Stored records
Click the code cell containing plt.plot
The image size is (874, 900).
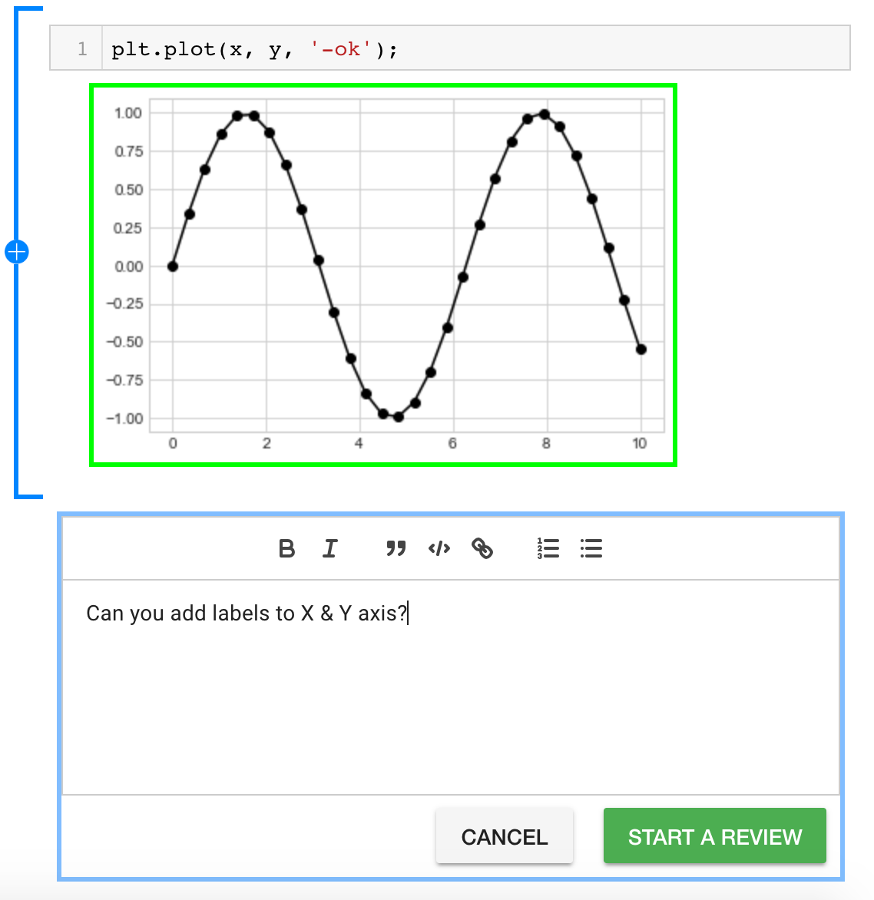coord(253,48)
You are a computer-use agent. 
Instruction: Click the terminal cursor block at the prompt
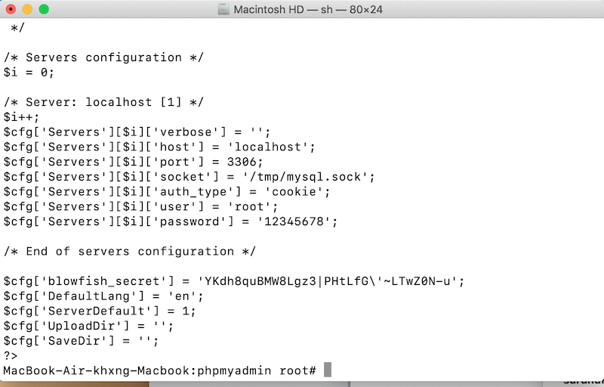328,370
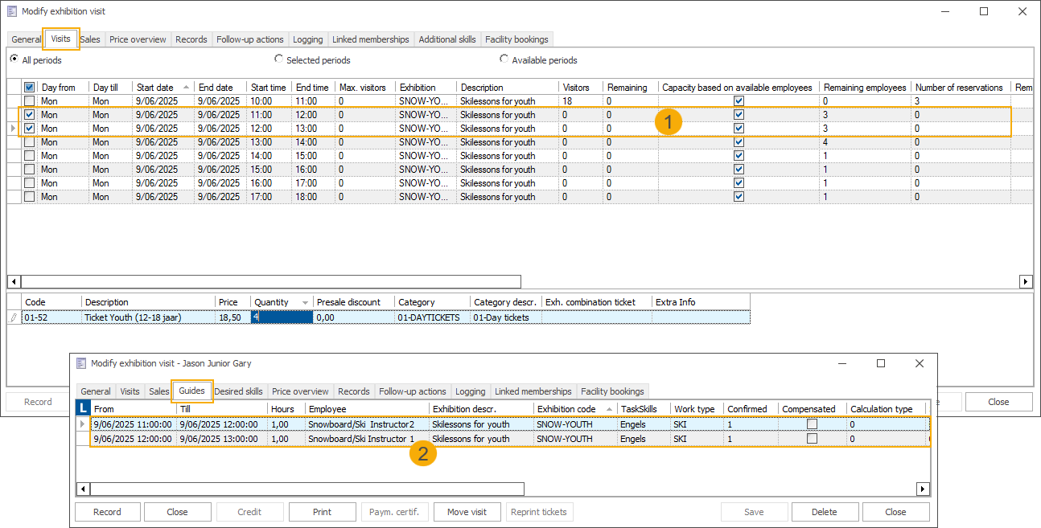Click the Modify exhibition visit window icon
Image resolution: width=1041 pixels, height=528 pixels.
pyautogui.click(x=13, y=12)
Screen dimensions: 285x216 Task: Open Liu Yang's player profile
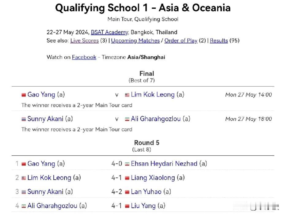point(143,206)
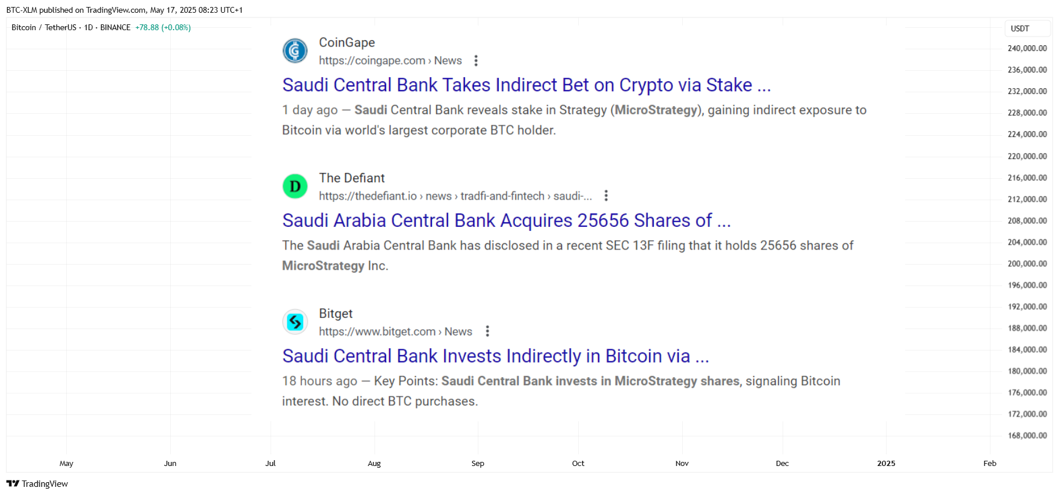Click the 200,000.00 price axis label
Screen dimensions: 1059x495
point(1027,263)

◆ What the task requires ◆
Beginning with the line where "The image size is (874, 900)." appears, restate word for word every line down to the last one in the data, but keep the pictures out.

◆ Exercise answer ◆
The image size is (874, 900).
coord(253,48)
You are a computer-use agent. 
Instruction: Click the terminal cursor block at the prompt
328,370
Click the Modify exhibition visit window icon
Image resolution: width=1041 pixels, height=528 pixels.
pyautogui.click(x=13, y=12)
Screen dimensions: 285x216 Task: Open Liu Yang's player profile
point(143,206)
Click the 200,000.00 price axis label
Screen dimensions: 1059x495
point(1027,263)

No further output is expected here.